◆ WORK INSTRUCTIONS:
Filter these entries down to the lines that hold the word "agent", and show each of them.
** ENTRIES PROVIDED follows **
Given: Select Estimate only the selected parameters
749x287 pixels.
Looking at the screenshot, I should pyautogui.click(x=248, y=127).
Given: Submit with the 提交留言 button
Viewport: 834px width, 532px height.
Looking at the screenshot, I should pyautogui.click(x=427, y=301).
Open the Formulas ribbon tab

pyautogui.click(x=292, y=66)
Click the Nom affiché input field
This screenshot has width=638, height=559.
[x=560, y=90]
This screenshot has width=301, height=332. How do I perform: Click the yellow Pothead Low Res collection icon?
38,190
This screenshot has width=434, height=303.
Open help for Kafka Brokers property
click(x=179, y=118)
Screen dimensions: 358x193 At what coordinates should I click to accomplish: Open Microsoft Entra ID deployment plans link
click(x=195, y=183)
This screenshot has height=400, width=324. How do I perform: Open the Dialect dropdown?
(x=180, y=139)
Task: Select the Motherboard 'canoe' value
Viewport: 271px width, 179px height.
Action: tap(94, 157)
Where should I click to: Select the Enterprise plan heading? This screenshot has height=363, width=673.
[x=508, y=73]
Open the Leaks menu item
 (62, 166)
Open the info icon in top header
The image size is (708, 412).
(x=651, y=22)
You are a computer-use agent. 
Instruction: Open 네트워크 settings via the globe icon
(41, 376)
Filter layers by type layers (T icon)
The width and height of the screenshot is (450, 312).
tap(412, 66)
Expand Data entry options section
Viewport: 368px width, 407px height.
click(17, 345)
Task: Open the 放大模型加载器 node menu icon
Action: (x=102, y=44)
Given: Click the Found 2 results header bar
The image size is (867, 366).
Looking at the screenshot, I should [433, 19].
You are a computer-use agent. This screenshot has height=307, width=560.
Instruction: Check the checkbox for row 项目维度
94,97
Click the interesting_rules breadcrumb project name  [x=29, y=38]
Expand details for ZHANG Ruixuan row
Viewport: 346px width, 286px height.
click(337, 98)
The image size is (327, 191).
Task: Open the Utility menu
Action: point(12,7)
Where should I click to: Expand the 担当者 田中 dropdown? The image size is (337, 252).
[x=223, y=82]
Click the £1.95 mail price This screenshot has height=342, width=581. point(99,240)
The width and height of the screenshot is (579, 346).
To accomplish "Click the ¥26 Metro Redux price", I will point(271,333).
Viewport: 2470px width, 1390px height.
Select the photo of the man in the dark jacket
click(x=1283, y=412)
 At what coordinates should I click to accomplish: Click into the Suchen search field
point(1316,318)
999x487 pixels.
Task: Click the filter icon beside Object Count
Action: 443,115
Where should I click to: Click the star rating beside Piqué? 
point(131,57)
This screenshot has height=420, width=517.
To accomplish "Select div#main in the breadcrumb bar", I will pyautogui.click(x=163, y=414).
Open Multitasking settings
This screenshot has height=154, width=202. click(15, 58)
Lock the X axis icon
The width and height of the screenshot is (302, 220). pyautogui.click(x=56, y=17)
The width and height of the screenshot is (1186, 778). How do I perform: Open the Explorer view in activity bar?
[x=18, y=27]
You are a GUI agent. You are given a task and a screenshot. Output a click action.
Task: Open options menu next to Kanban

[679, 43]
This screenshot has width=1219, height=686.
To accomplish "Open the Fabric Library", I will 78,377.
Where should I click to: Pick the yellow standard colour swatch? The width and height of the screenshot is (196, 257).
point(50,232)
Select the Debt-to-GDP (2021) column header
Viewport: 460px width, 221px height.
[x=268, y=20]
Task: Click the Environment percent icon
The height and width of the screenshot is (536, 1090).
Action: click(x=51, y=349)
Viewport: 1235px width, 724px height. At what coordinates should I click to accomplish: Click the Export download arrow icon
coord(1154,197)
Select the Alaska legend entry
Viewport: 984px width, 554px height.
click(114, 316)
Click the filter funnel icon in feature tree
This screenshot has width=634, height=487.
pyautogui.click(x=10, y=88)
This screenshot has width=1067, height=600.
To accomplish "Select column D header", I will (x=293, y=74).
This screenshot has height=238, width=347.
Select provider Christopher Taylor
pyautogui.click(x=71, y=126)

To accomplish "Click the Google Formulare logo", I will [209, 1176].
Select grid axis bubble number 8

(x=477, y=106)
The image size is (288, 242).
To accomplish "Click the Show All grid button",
** End of ENTRIES PROVIDED **
◆ RESPONSE BELOW:
You are a computer-use agent. 
You are a computer-use agent. This screenshot has height=307, width=560.
You are a GUI agent. You are given a task and a screenshot. Output a click action.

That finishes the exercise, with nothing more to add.